Texte fourni:

L’ÉTENDUE DE L’OBLIGATION D’ALLOTISSEMENT

Selon l’, dès lors qu’un marché permet « l’identification de prestations distinctes », le pouvoir adjudicateur ou l’entité adjudicatrice (1) doit, en principe, le passer en lots séparés. Il choisit alors « librement le nombre de lots, en tenant notamment compte des caractéristiques techniques des prestations demandées, de la structure du secteur économique en cause et, le cas échéant, des règles applicables à certaines professions ».

Un contrôle restreint du juge

L’idée est donc, théoriquement du moins, relativement simple : dès lors que le marché fait appel à plusieurs activités techniquement distinctes, l’acheteur soumis au Code des marchés publics (2) doit procéder à un allotissement des prestations. Et, s’il est vrai que l’acheteur dispose d’une relative liberté dans la définition du nombre et de la consistance des lots - le juge n’opérant sur ce choix qu’un contrôle de l’erreur manifeste d’appréciation (CE, 21 mai 2010, « Commune d’Ajaccio », n° 333737) -, les décisions censurant des procédures pour non-respect de ces règles ne sont pas rares. C’est ainsi, pour reprendre certains exemples récents, qu’ont été sanctionnés le fait d’allotir sommairement un marché avec un premier lot « bâtiments tous corps d’état » et un second « VRD et espaces verts », alors que ces lots comprenaient, eux-mêmes, des prestations distinctes (CAA Bordeaux, 1 octobre 2013, « SNSO c/ département de la Gironde », n° 12BX00319) ; le fait de ne pas distinguer la mise en œuvre de dispositifs de contrôle d’accès et de gestion informatisée des déchetteries des prestations relatives au génie civil (CE, 3 décembre 2012, « Sybert », n° 360333) ; ou encore le fait d’englober activités de fourrière et de refuge (TA Lille, 13 novembre 2012, n° 1007591).

Le marché global permis par dérogation

Pour autant, les acheteurs publics ne sont pas dépourvus de toute marge de manœuvre pour conclure des marchés globaux.

Certaines hypothèses découlent de la nature même de certains contrats, par définition protéiformes et reposant sur l’accomplissement, par un seul et même opérateur, de prestations multiples. On pense notamment aux contrats de conception-réalisation (article 37 du code) ou aux contrats globaux sur performance (art. 73 du code).

Consigne A:
Indiquez si chacune des affirmations suivantes concorde avec le texte sur l'allotissement, en répondant par oui ou par non et en citant mot pour mot le passage qui tranche. (i) Le juge ne contrôle le choix du nombre et de la consistance des lots que sous l'angle de l'erreur manifeste d'appréciation. (ii) Les décisions qui censurent des procédures pour non-respect des règles d'allotissement sont rares. (iii) Les contrats de conception-réalisation relèvent de l'article 73 du code.
Consigne B:
Rédigez la suite du texte sur l'allotissement à partir de sa dernière phrase.
Les enregistrements ne jouent aucun rôle dans ce travail.

Données fournies:
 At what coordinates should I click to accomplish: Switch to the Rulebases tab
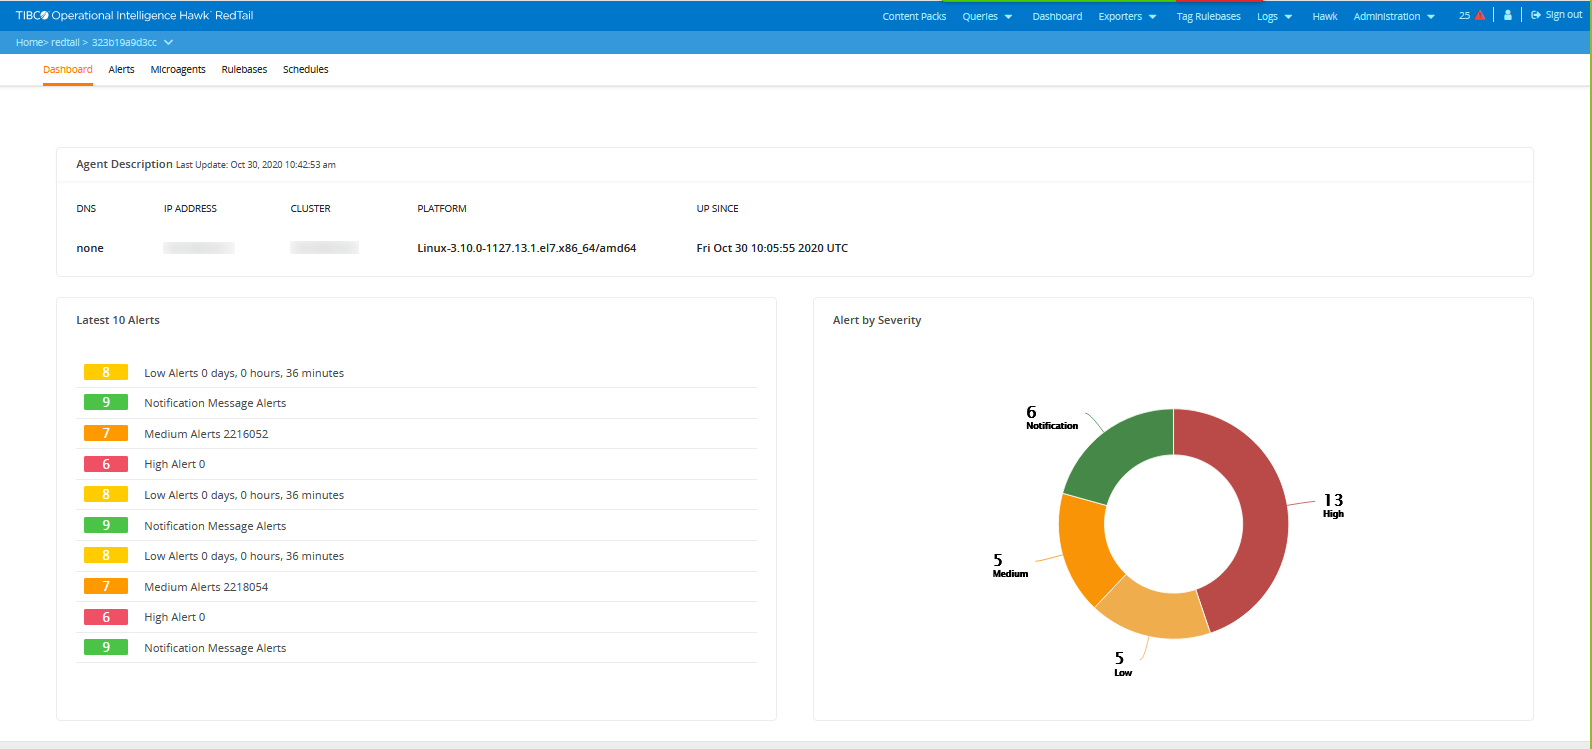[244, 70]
==
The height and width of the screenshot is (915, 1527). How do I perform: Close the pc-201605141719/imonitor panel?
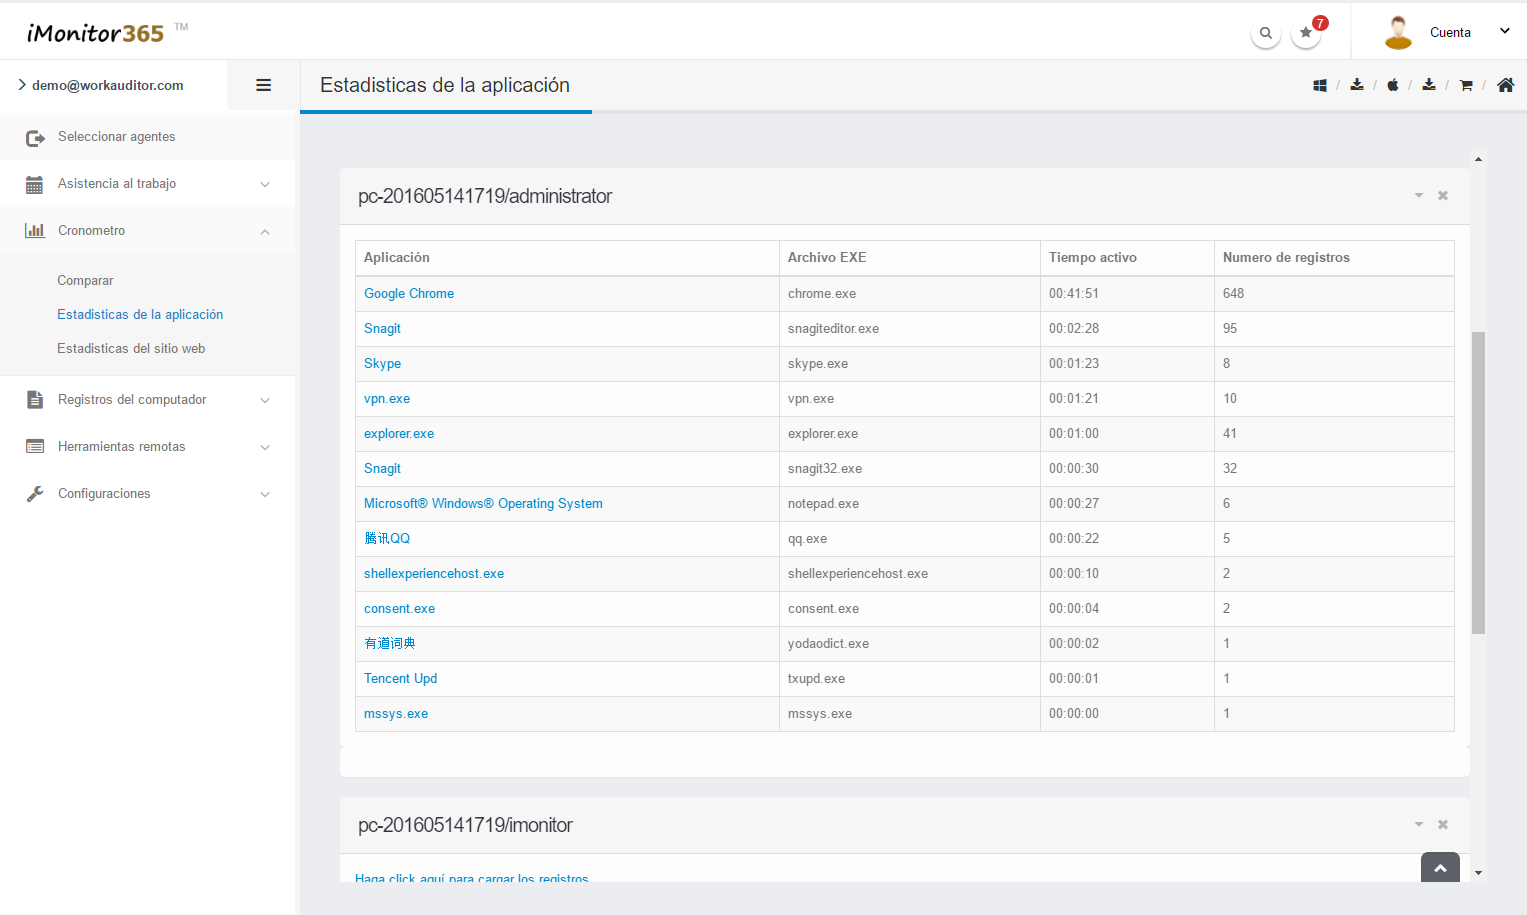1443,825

Résultat de l'exercice A:
(i) Oui : « le juge n’opérant sur ce choix qu’un contrôle de l’erreur manifeste d’appréciation ».
(ii) Non : « les décisions censurant des procédures pour non-respect de ces règles ne sont pas rares ».
(iii) Non : « contrats de conception-réalisation (article 37 du code) ».

Résultat de l'exercice B:
D’autres résultent des dispositions de l’alinéa 2 de l’article 10, qui autorisent l’acheteur à passer un marché global s’il estime que la dévolution en lots séparés est de nature à restreindre la concurrence, qu’elle risque de rendre techniquement difficile ou financièrement coûteuse l’exécution des prestations ou encore qu’il n’est pas en mesure d’assurer par lui-même les missions d’organisation, de pilotage et de coordination. L’acheteur doit être ainsi à même de prouver que les conditions, plutôt restrictives, du recours au marché global sont remplies.

C’est ainsi, par exemple, qu’a été admis un refus d’allotissement pour des prestations de sécurisation des espaces publics comprenant la rénovation desdits espaces, la mise aux normes de la signalisation lumineuse et l’installation d’un dispositif de vidéosurveillance, eu égard aux difficultés techniques d’une dévolution séparée de ces prestations et aux conséquences de l’allotissement sur leur coût financier (CE, 20 mai 2009, « Commune de Fort-de-France », n° 311379). De même, a été validé le recours au marché global en cas de réduction significative du coût des prestations pour le pouvoir adjudicateur (CE, 9 décembre 2009, « Département de l’Eure », n° 328803 ; CE, 3 août 2011, « Syndicat national des installateurs en radiocommunications », n° 337740).

En revanche, a été censuré le recours à un marché global pour des prestations de téléphonie mobile, voix et données et des prestations de transfert d’informations entre machines (horodateurs et feux de signalisation) bien qu’elles fassent appel à la même technologie, dès lors que l’économie escomptée de ce regroupement est inférieure à 2 % du budget affecté au lot concerné (CE, 11 août 2009, « Communauté urbaine Nantes Métropole », n° 319949) ; ou pour un marché de sécurité portant sur la surveillance de sites se trouvant dans quatre communes différentes (CE, 23 juillet 2010, « Région de la Réunion », n° 338367).

LES CONSÉQUENCES PROCÉDURALES INDUITES PAR L’ALLOTISSEMENT

S’agissant de la passation du marché, la détermination de la procédure à utiliser doit se faire en fonction de la valeur globale estimée de la totalité des lots, étant précisé que l’acheteur peut décider de mettre en œuvre soit une procédure commune de mise en concurrence pour l’ensemble des lots, soit une procédure de mise en concurrence propre à chaque lot.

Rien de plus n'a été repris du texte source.